The international political dimension has been going through extraordinary shifts since World War II. After the decolonisation process and the creation of many sovereign but dependent new states, came the Cold War that bipolarised the world. From 1989 to 2000 the world had undergone a short period of US hyper-hegemony that finally led to multilateralism, characterised by the new emergence of developing countries economic powers (BRICs), capable to compete and defeat part of the supremacy of the West. The era has also undergone a global war and natural hazard have increasingly had important toll on societies.
Countries such as BRIC and the Asian Easter tigers have been on equal footing economically and in some cases in a better position to negotiate bilaterally with the western countries. Their influence has been quite important at regional level but comparatively modest in the global arena. They are politically more forward looking than outward looking while the Western powers exploit equally both features.
As it was stated in the lecture, we are in a post modernist era. Growth appears not to be unlimited whilst inequality increase and access to technology progress no longer in different parts of the globe but also within countries. China and India both have the largest number of billionaires and acute poverty cases and own the debts of the western and Asian countries. Their economies have grown more strongly than expected but their GNI is still very low. Poverty has reduced quite substantially but economic growth and not equity is on the top of their government agenda.

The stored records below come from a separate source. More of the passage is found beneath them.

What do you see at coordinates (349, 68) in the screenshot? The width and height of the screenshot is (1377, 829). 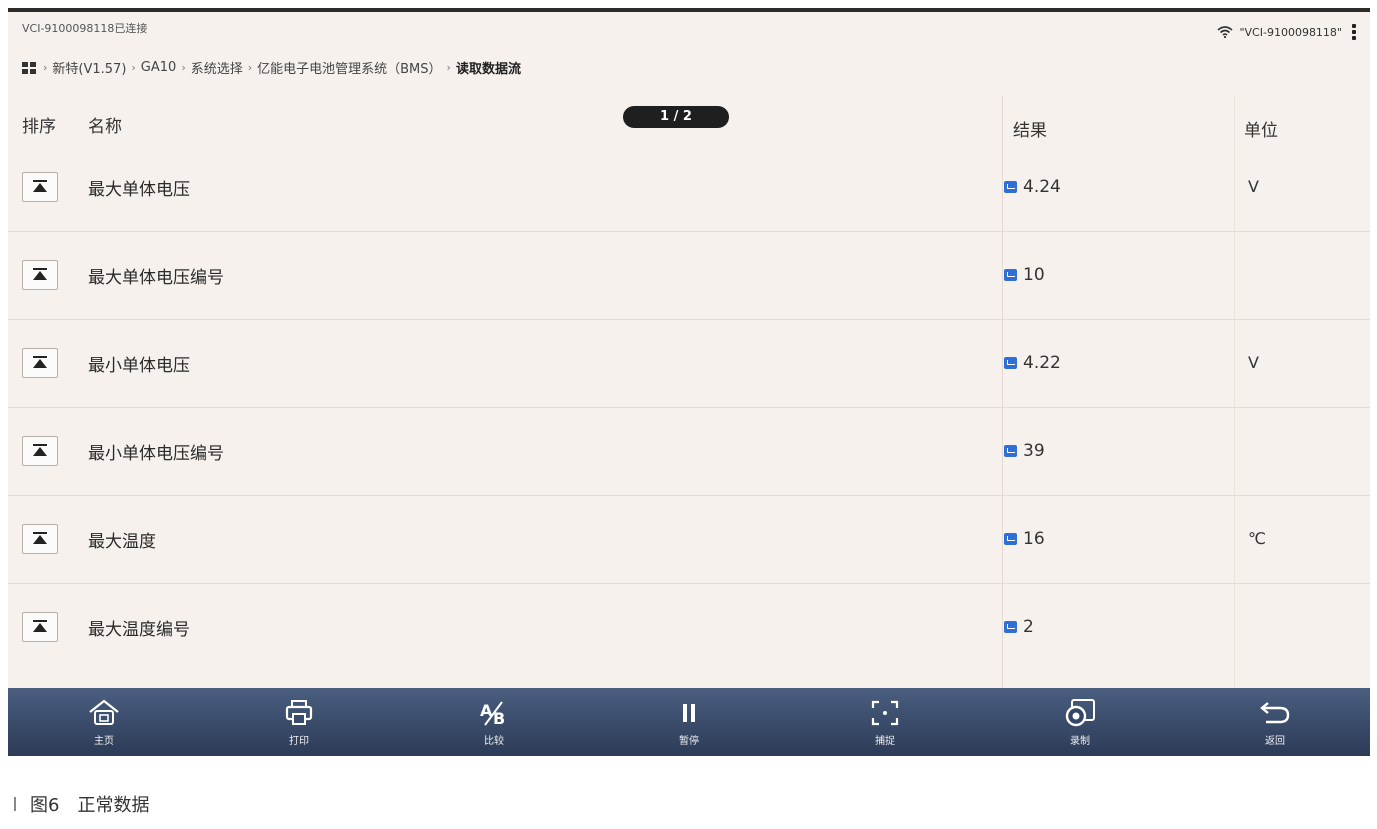 I see `breadcrumb-item-bms: 亿能电子电池管理系统（BMS）` at bounding box center [349, 68].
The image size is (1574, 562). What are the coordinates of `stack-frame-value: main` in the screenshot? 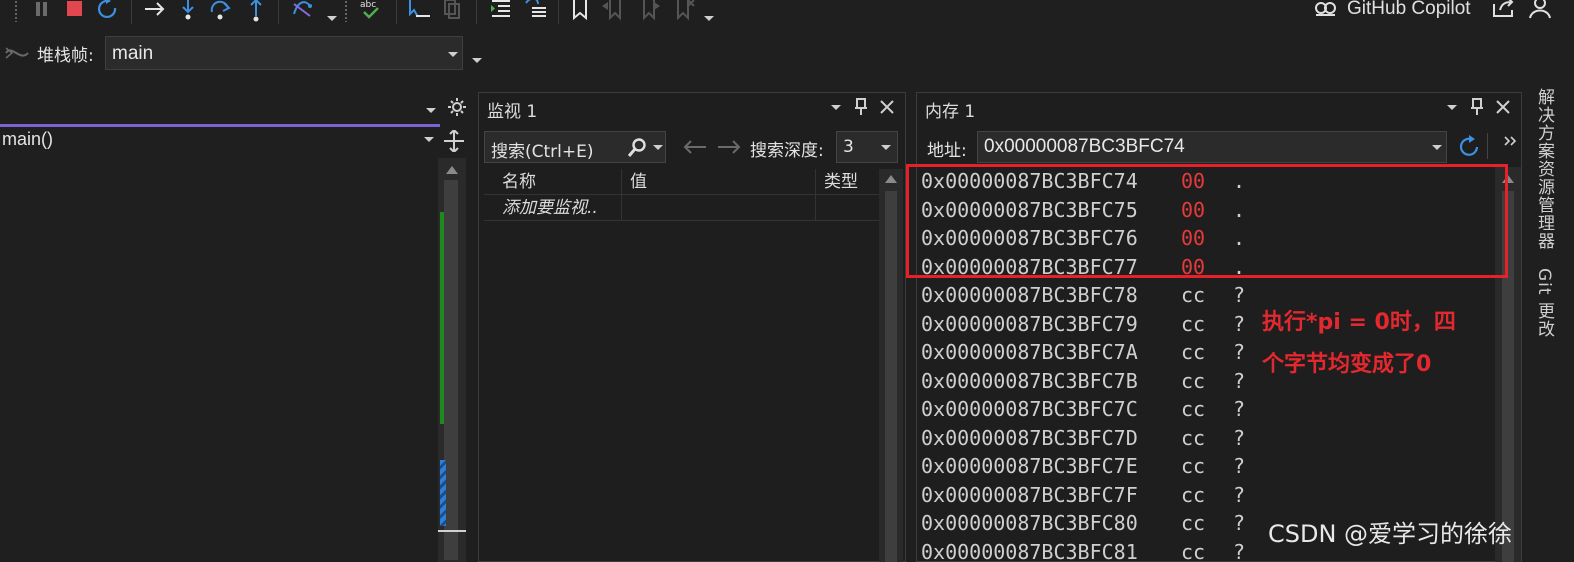 It's located at (133, 54).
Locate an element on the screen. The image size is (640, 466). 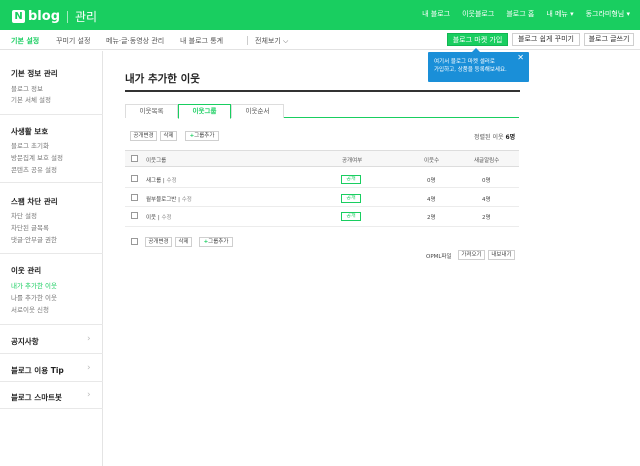
title-underline is located at coordinates (322, 91).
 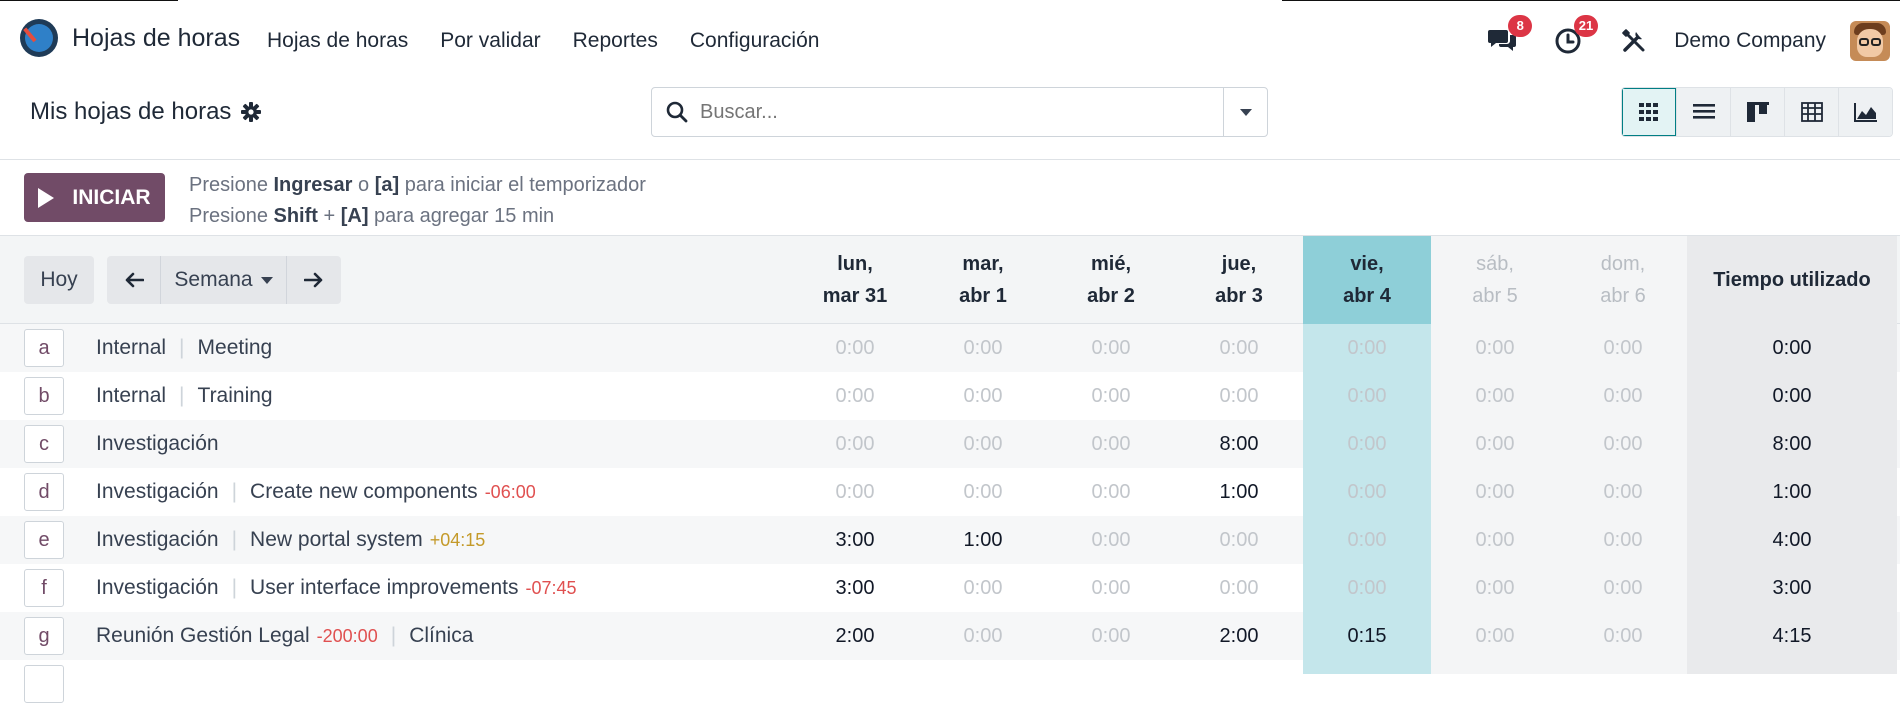 What do you see at coordinates (44, 540) in the screenshot?
I see `row-shortcut-key: e` at bounding box center [44, 540].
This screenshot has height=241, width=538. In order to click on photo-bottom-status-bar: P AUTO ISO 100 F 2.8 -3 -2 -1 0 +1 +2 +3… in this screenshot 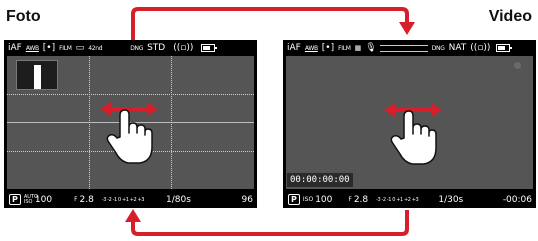, I will do `click(130, 200)`.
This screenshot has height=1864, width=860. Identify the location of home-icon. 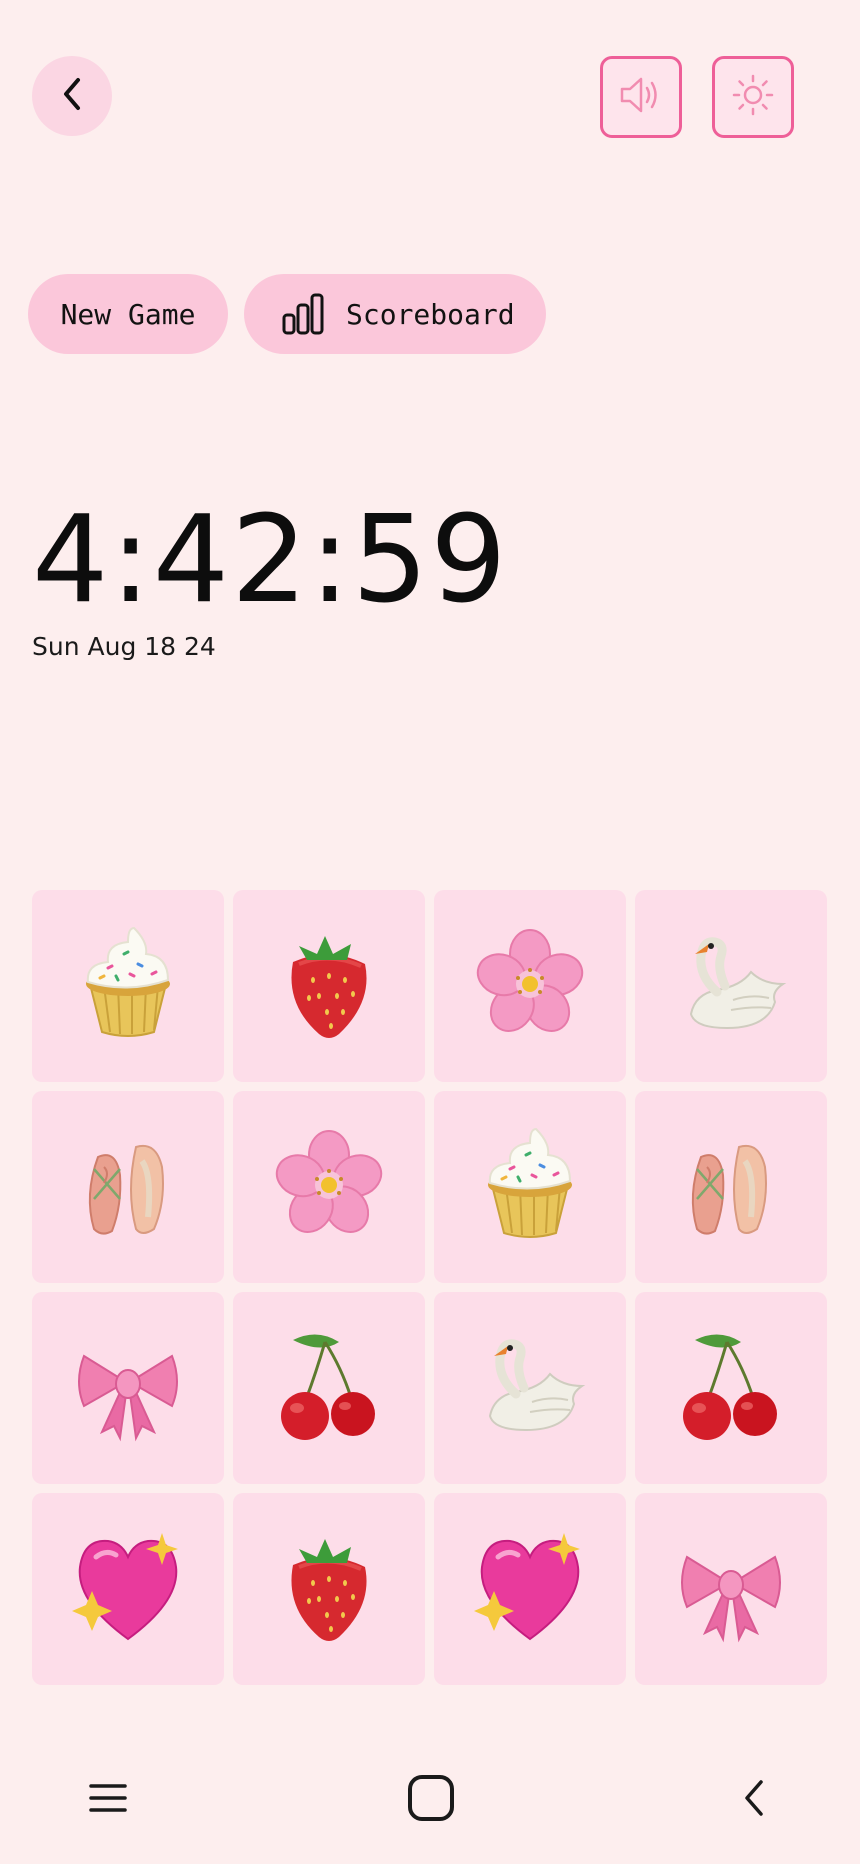
(431, 1800).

The BRICs potential and the reality are very distinctive. They are facing internal economic political and social hardship whilst the world is facing energy and water shortage, increasing problem of pollution and climate change. The capacity of the BRICS to influence global dynamics will depend very much on their ability to maintain growth supportive policies (Goldman Sachs, 2005). Gu and Humpherey (2007) expose a point that worries me particularly. Realist theory suggests that the rise of a new global power will sooner or later result in a conflictual balance of power. How to bring together cooperation between China, India and the West can be problematic. Reaching international stability for the good of national prosperity is a win-win situation as it has always been in the mind of sovereign states but the rule is regularly breached due to internal and/or external tension. The challenge also lies in the fact that the consideration as Alden and Vieira (2005) argue that the collision of the emerging powers of the third world have demonstrated little commitment in representing regional interests collectively. The system seems to work on economic rather than ideological sphere but each member do not benefit from it the same ways. The alliance has been reached on disagreement against globalisation rather than sets of policies looking for constructive engagement helping to deal with global challenge
This session has given me the urge to read more about the BRICs, especially China India and Brazil. I want to be able to better understand how a world composed of a Chinese hegemonic power, global interdependence, strategic old powers and emerging developing countries regional powers can interact. It will help me to better position my global analysis. In the next assignment, rather than writing about failed states as planned, I will write about BRICs and N11 capacity to change the international balance of power.